(Stored items)

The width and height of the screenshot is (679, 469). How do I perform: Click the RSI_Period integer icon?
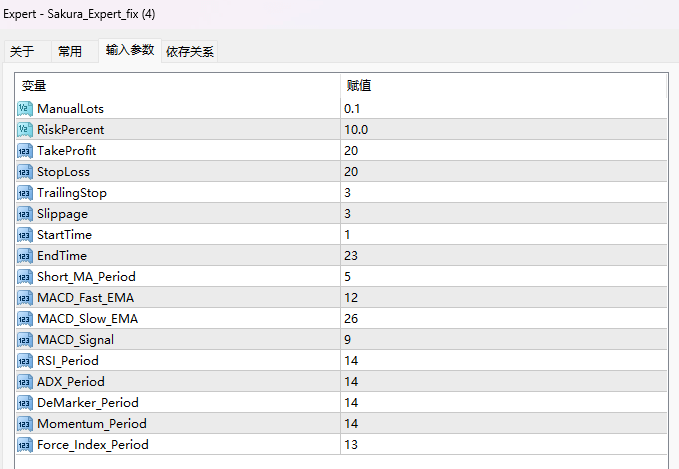tap(25, 360)
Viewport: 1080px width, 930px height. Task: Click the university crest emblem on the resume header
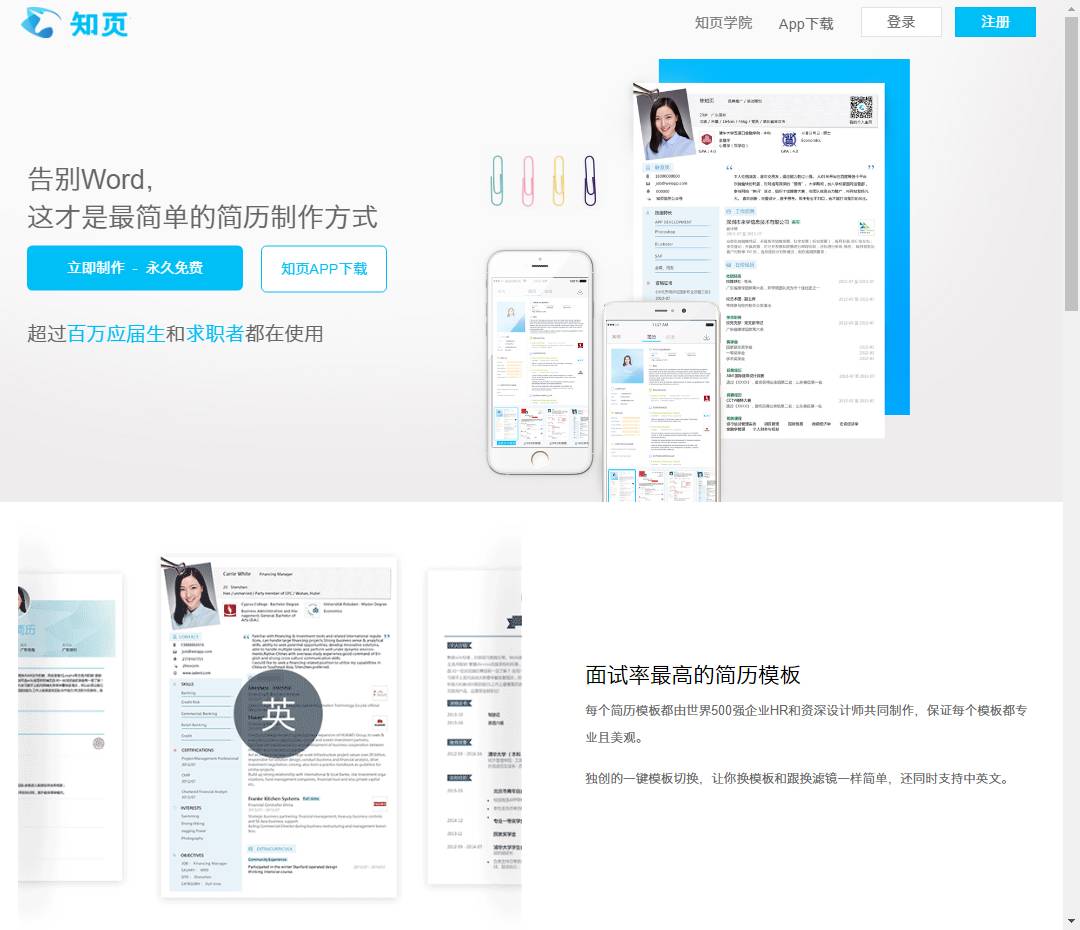click(708, 141)
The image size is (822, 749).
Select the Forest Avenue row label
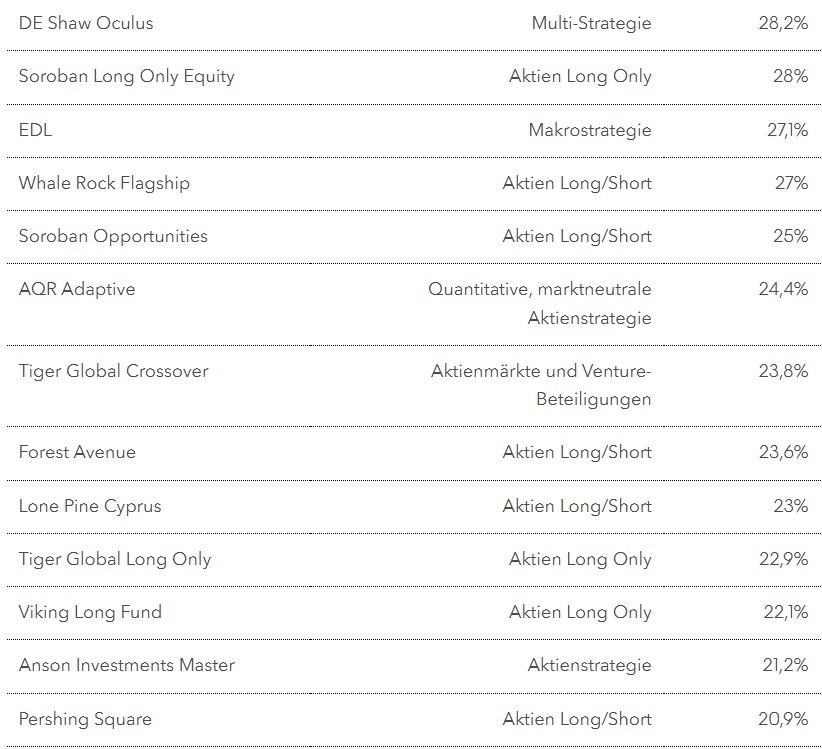coord(77,452)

EXERCISE AIM:
Restate every record above word for word, without images.

TASK ANSWER:
The width and height of the screenshot is (679, 469). How do I perform: Click the RSI_Period integer icon?
tap(25, 360)
Viewport: 1080px width, 930px height. Task: Click the university crest emblem on the resume header
click(708, 141)
The image size is (822, 749).
Select the Forest Avenue row label
coord(77,452)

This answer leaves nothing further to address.